▶ [Working data]
=======
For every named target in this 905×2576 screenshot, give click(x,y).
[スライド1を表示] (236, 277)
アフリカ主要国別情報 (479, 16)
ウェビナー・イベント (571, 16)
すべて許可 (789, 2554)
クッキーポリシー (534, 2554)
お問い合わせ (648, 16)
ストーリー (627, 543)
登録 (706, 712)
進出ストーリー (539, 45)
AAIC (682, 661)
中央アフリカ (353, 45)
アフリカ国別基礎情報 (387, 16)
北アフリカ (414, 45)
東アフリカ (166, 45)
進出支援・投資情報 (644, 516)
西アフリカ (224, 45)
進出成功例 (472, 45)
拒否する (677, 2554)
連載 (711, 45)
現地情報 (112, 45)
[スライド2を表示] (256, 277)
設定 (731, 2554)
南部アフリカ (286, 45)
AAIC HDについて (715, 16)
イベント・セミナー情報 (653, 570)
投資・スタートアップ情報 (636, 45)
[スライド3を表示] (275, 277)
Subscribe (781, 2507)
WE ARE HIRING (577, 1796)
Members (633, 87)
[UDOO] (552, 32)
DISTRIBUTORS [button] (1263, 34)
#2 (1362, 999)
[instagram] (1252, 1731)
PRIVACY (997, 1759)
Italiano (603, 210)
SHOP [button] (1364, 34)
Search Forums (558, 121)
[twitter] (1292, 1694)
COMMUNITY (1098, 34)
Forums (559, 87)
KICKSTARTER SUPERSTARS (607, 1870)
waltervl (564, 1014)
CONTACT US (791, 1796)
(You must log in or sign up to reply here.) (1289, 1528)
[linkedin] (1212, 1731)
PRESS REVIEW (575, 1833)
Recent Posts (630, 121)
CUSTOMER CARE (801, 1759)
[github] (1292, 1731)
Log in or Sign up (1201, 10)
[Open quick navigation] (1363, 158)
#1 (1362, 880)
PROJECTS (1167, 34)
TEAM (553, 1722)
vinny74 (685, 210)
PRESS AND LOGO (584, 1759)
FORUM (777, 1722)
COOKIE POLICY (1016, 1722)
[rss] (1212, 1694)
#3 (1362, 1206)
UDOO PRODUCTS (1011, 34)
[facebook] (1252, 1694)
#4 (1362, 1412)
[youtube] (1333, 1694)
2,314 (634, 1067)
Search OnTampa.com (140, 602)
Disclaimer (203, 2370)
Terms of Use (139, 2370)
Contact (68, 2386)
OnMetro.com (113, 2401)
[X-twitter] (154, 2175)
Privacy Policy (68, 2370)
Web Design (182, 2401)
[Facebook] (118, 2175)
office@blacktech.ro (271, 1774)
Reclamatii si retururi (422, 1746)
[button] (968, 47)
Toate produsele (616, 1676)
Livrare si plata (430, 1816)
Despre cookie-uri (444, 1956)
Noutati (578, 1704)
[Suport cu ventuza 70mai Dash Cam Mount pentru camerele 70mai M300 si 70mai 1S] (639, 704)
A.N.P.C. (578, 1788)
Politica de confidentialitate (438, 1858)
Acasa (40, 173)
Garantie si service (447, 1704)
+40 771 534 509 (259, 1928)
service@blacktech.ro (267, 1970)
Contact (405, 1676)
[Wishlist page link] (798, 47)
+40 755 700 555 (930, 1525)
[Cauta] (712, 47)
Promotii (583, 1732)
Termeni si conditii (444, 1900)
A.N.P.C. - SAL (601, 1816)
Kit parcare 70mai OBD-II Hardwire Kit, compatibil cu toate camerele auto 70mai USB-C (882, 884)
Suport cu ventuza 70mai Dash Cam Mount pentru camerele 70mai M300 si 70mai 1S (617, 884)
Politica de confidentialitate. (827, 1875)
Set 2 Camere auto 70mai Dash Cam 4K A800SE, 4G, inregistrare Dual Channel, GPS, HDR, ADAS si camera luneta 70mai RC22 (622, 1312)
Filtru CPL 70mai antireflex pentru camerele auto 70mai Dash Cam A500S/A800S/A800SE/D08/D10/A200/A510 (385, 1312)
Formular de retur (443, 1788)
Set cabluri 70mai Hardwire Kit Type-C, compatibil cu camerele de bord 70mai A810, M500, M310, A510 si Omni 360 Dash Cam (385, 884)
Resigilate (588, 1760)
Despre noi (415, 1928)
=======
▶ [Task item]
Using the records above, write out exactly the lines from the one containing "Kit parcare 70mai" through the last, and add nothing.

▶ [Solution to the problem]
Kit parcare 70mai OBD-II Hardwire Kit, compatibil cu toate camerele auto 70mai USB-C (882, 884)
Suport cu ventuza 70mai Dash Cam Mount pentru camerele 70mai M300 si 70mai 1S (617, 884)
Politica de confidentialitate. (827, 1875)
Set 2 Camere auto 70mai Dash Cam 4K A800SE, 4G, inregistrare Dual Channel, GPS, HDR, ADAS si camera luneta 70mai RC22 (622, 1312)
Filtru CPL 70mai antireflex pentru camerele auto 70mai Dash Cam A500S/A800S/A800SE/D08/D10/A200/A510 (385, 1312)
Formular de retur (443, 1788)
Set cabluri 70mai Hardwire Kit Type-C, compatibil cu camerele de bord 70mai A810, M500, M310, A510 si Omni 360 Dash Cam (385, 884)
Resigilate (588, 1760)
Despre noi (415, 1928)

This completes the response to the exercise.